There are many metrics that can indicate some kind of code quality or aspects of readability, but in the end they don't matter. What matters is that the intended audience of the code (i.e. other humans) can understand the code easily. Different audiences have different skill levels, different backgrounds, and different expectations, so there isn't one style that can satisfy them all.
This doesn't mean that metrics are useless, just that we should be aware how they are just proxies for actual readability. One classic example is cyclomatic complexity (CC), which counts the branches in a function. What are various problems with CC?
- In case of a switch/case statement, CC is equal to the number of cases, as if it were written as an if/else-if/else cascade. However, humans tend to perceive a switch/case as much simpler.
- Also, CC cannot really account for exception flow, as every subexpression that could throw is effectively a branch point. Yet, many people perceive exceptions as much simpler than a conditional for every operation that could fail, and exceptions are typically ignored when calculating CC (but how should try/catch be considered?)
- There are also some control flow operators that are often not perceived as control flow, such as short-circuit operators as in
if (a && b), or safe navigation operators like
foo.?bar (e.g. in C#).
- Some control flow may be hidden by higher-order functions, e.g. compare the loops
for x in things: foo(x) with the largely equivalent
There are metrics that try to address some of these concerns, e.g. Cognitive Complexity by SonarQube.
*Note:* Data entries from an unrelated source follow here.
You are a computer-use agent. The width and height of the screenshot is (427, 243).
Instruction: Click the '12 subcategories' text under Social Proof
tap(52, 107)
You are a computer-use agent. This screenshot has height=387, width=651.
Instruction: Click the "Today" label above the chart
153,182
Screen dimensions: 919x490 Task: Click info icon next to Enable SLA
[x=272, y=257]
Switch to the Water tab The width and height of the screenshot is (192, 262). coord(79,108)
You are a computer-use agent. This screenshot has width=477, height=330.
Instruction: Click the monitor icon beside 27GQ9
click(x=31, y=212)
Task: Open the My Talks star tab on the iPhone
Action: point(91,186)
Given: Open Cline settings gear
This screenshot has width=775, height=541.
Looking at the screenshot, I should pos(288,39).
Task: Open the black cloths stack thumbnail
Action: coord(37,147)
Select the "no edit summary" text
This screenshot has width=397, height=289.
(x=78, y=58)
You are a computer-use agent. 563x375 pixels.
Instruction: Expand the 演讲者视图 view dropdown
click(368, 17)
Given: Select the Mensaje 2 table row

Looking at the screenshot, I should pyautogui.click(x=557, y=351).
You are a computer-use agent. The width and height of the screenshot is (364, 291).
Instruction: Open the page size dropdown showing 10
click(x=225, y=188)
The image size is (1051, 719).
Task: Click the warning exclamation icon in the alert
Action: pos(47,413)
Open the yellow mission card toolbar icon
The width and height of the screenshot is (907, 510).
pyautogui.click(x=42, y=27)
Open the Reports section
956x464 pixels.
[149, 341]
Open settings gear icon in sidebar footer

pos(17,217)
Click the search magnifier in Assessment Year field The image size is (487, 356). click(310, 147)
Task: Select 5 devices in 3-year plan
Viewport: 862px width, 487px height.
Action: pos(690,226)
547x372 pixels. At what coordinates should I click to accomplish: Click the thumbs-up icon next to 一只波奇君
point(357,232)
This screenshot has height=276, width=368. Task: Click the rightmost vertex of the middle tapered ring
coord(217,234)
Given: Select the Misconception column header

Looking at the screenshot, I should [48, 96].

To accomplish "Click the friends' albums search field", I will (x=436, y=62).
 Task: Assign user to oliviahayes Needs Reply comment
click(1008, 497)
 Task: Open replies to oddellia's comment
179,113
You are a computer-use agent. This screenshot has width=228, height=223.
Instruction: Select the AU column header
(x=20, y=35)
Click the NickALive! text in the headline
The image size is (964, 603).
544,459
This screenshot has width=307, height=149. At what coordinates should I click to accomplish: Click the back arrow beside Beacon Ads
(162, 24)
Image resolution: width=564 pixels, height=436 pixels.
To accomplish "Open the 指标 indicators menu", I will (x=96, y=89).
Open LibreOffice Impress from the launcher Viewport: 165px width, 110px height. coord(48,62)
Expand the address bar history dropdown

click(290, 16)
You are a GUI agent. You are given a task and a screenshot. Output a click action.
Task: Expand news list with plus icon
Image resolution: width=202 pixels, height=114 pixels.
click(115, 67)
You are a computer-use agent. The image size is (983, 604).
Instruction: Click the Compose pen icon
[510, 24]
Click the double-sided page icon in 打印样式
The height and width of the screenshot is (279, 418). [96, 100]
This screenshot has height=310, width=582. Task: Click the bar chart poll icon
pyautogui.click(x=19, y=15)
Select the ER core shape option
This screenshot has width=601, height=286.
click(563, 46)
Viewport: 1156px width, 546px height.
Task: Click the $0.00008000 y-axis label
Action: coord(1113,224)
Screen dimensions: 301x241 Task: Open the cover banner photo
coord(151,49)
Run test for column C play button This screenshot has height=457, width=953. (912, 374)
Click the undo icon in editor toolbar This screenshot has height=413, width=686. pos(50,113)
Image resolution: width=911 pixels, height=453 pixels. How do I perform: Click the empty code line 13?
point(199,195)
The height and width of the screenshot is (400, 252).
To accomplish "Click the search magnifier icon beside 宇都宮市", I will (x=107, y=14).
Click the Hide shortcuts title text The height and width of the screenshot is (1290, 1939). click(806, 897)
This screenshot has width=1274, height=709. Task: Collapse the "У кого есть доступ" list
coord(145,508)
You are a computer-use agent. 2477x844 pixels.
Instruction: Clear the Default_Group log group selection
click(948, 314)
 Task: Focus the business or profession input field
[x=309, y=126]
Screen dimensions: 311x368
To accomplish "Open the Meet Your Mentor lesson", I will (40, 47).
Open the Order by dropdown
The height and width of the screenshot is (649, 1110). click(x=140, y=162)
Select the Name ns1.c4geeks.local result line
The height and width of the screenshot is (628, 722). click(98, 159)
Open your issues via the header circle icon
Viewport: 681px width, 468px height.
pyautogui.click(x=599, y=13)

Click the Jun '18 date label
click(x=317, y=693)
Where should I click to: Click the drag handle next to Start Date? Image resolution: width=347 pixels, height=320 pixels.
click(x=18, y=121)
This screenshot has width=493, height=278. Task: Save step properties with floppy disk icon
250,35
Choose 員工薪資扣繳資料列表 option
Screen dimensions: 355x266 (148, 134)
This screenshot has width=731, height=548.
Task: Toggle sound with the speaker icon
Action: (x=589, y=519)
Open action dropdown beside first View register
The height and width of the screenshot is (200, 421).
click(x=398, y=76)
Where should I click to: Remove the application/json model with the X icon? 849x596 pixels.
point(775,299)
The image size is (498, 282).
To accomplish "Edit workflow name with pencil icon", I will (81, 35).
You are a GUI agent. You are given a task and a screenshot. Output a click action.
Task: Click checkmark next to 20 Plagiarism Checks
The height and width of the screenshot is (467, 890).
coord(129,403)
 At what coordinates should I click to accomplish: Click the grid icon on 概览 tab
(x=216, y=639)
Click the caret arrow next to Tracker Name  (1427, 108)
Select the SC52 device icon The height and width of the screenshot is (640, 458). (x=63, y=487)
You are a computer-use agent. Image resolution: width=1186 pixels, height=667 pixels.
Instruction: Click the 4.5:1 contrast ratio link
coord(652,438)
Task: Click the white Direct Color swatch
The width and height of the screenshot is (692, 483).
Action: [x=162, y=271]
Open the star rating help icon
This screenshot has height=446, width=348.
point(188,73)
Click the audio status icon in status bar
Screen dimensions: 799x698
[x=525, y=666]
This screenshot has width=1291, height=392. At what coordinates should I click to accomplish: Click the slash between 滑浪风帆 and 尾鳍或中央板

Static analysis tools like linters and style checkers use various metrics to alert you of possible issues. They may operate on a purely syntactic level (e.g. pycodestyle), others perform semantic analysis (e.g. findbugs operates on compiled Java bytecode, not on source code). Many perform a combination, and e.g. operate on a parsed representation of the source code. For dynamic languages, linters might also perform some amount of type checking. A style checker might be able to match your source against known patterns than can be replaced with a more elegant alternative, or when the pattern is likely a bug.
In the development work I'm currently doing (Python), I find the following checks or metrics most helpful:
- a basic style check that enforces consistent formatting and naming (flake8)
- simple semantic checks, such as complaining when a variable is assigned but not used, or when I call a function that doesn't exist (flake8, pylint)
- an external type check (mypy)
- simple test coverage metrics (statement coverage) (pytest-cov)
None of these put a number on how good my code is, but they help me to find and prevent problems. There are similar freely available tools for Java, e.g. checkstyle. These tools typically define policies and not metrics, but a policy might be that a metric should be within a certain bound (e.g. less than 20 local variables in scope).
It is worth reading the documentation for some of these tools to see which aspects of readability they try to measure or which issues they try to detect.